I woke up early this morning (after going to sleep somewhat earlier in the morning) with the intention of getting some revisions done. I did fairly well until the Marchioness arrived. Since then, I’ve been dividing my hours between consoling a rather irate Lady Cynthia, and keeping company with the somewhat bewildered (and needy, as all young kittens are) Lady Jane (for half the day this meant shifting from one room to another, as the two were adamently not getting along). I predict a sleepless night as the cats continue to negotiate their living space.
Last night, however, I thought up a way to bring some much needed-unity to my thesis. I’ve been writing about the ways that female communities form in London in Jacobean city comedies (Jonson’s Epicoene and Bartholomew Fair, Jonson-Chapman-Marston’s Eastward Ho!, Lording’s Ram Alley, Fields’s Amends for Ladies, and Beaumont’s Knight of the Burning Pestle are the central texts), and the ways that boy actors alternatively support and challenge these representations of female community in the city. While the intersections between these three problems (female bodies, city environment, and boy actor) intersect in coherent and definite ways, I’ve been having difficulties linking them in a focussed and concise way. It’s felt like a sprawling project.
The chapter I finished writing about a week and a half ago argues that generic structures like prodigal narratives, chivalric romances, pastoral poetry, and tragedy often defend patriarchal structures justified by “divine” and “essential” male authority. Transposed to the city, however, where fathers often abandon their families out of laziness, or in pursuit of unrealistic money-making ventures, and where mothers and wives are often required both to labour, and come up with schemes to enable their children to survive in the wake of the men’s failure to protect their families, these narratives appear anachronistic (or pure fiction), while families show themselves capable of being arranged in other than patriarchal structures. Eastward Ho! and The Knight of the Burning Pestle satirise these genres mercilessly. Boy actors heighten the satire against men (showing them to be little more than boys still), and, by extension, the genres which are supposed to consolidate the men’s authority. Women, though, are not nearly as threatened by the satire — partly because their position within the family is already unfixed and non-authoritative, but also partly because boys and women already occupy the same subordinate position in relation to men (both are bodies that the early moderns read as imperfect or not fully formed men’s bodies).

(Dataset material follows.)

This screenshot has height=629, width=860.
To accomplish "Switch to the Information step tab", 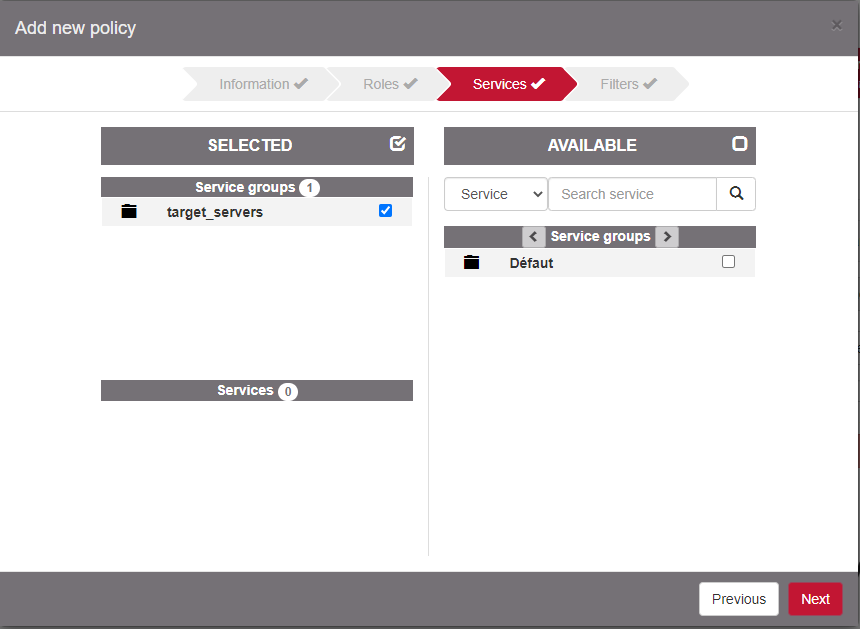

But boys’ bodies, I’ve decided, are more dangerous than women’s on stage (or anywhere) — because a boy is somewhere between a man and a woman. The boy actor in a boy’s company is either an effeminate male or a masculine woman. He can be desired simultaneously, by men and women. He can play a boy playing a girl much more easily than an adult male actor can. Indeed, he can play any type of role easily, and this is his value as an actor. The popularity of boy company productions suggests the boy actor was desired for his ability to be a fluid and unfixed self. But the possibility of a fluid and unfixed self also terrifies adult males and leads to the production of anti-theatricalist pamphlets that protest the stage is quite literally unfixing men, turning them back into women, or into creating sartorial laws that attempt to fix status by demanding that clothes act as sure and immediately visible signifiers of one’s position in society. The boy’s body on stage, terrifying and desired, is a fetishised object, one that represents the same fears that the everyday life of the city is unfixing gender, social status, and family structures, by allowing anyone with enough money to fashion their lives and their bodies however they want (a good opportunity for female communities, but a bit of a threat for male ones).

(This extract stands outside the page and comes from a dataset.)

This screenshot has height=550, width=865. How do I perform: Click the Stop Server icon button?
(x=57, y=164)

Two years ago, at my honours defense, my then-supervisor asked me if I was reading boy actors as something akin to tofu: a substance that can take on any flavour. I couldn’t think of an unproblematic answer then, but now I can respond, unequivocally, yes. That’s the whole terrifying point.
18 June 2010 ~ Hamilton
(Also, in case anyone was worried, no, I didn’t forget Ben’s birthday last week. Indeed, I threw him a party, with early modern-style food, allegorical costumes and the delightful party game which A. made.)